El cambio implica dos cosas que queremos evitar a toda costa: esfuerzo y riesgo.
El esfuerzo es tener que aprender de nuevo a hacer algo que ya teníamos dominado. Es quemar energía en pensar, y nuestro cerebro lo rechaza por defecto. Y eso es algo que los especialistas en producto y diseño sabemos bien, porque lo sufrimos en nuestras carnes cada vez que tenemos que rediseñar una funcionalidad: por mucho trabajo que haya detrás, por mucho análisis que hayas hecho, por muchos test y pruebas que realices y por muy seguro que estés de que el cambio es a mejor, siempre va a haber un porcentaje enorme de gente quejándose por el cambio.
Piensa en cómo reaccionas tú cada vez que te cambian un botón en Instagram: rechazo. Y no digamos si te cambian la interfaz de ese programa que utilizas constantemente en el trabajo. El día se convierte en un drama que ni una novela de Emily Brontë.
En cuanto al riesgo, es evidente: ¿y si el cambio sale mal? ¿Y si no me adapto? ¿Y si no me gusta? ¿Para qué probar algo si con lo que tengo me apaño bien y voy tirando? ¿Merecerá la pena tanto esfuerzo?
Saltar esas dos barreras, esfuerzo y riesgo, es el objetivo de todo emprendedor disruptivo.
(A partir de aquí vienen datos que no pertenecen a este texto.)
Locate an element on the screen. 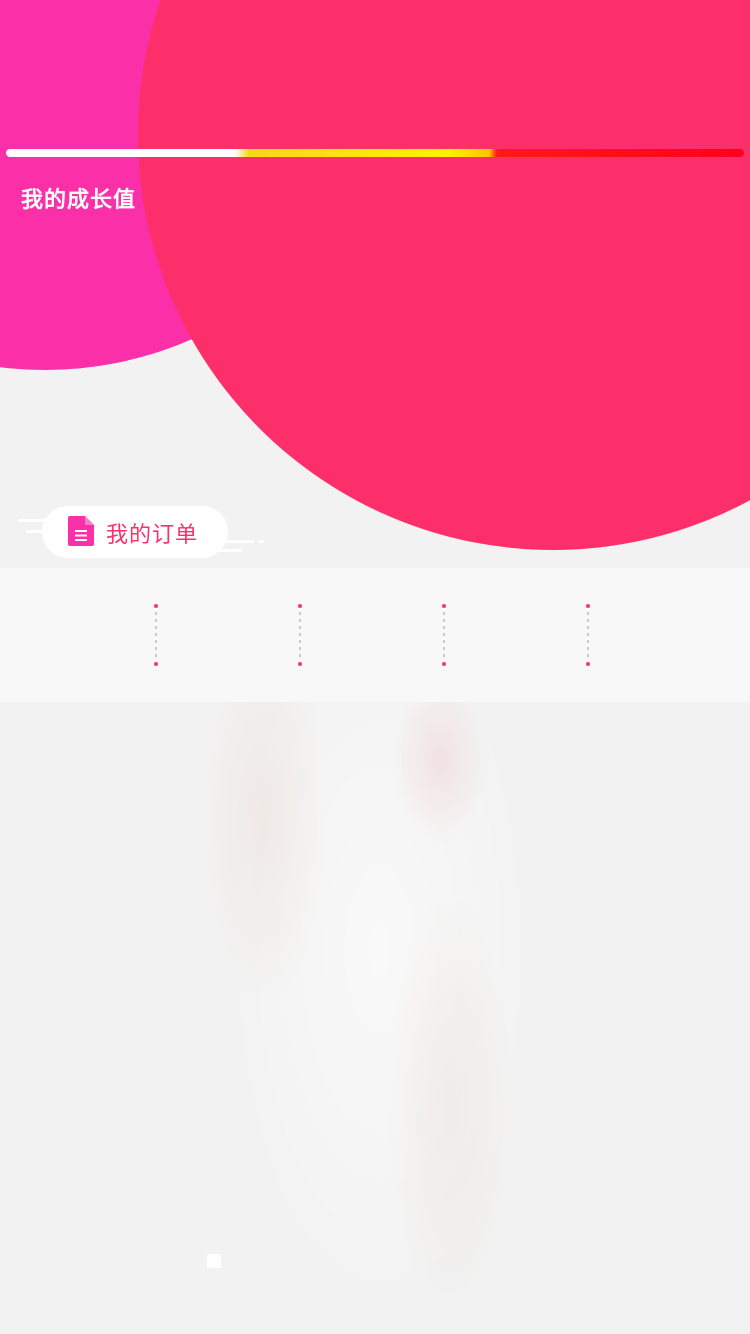  growth-progress-bar is located at coordinates (375, 153).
Y solo hay una forma: convenciendo al cliente potencial, sea persona o sea empresa, de que lo que le ofreces es 10 veces mejor que lo que tiene ahora.
Solo ese 10X conseguirá mover la palanca para una adopción masiva, aunque no tiene por qué ser un 10X desde el primer día: a los innovadores quizá con un 3X ya les convenzas de probar tu producto, a los early adopters quizá necesites un 7X, y así sucesivamente.
Por eso en fases iniciales un MVP tiene sentido, pero según avances necesitarás cambios y mejoras que multipliquen el beneficio percibido. Y por eso el product market fit es un unicornio, un blanco móvil que evoluciona y cambia según lo hacen tus clientes potenciales.
Si no alcanzas ese 10X (percibido), conseguir que la gente supere su miedo y su holgazanería va a ser misión imposible.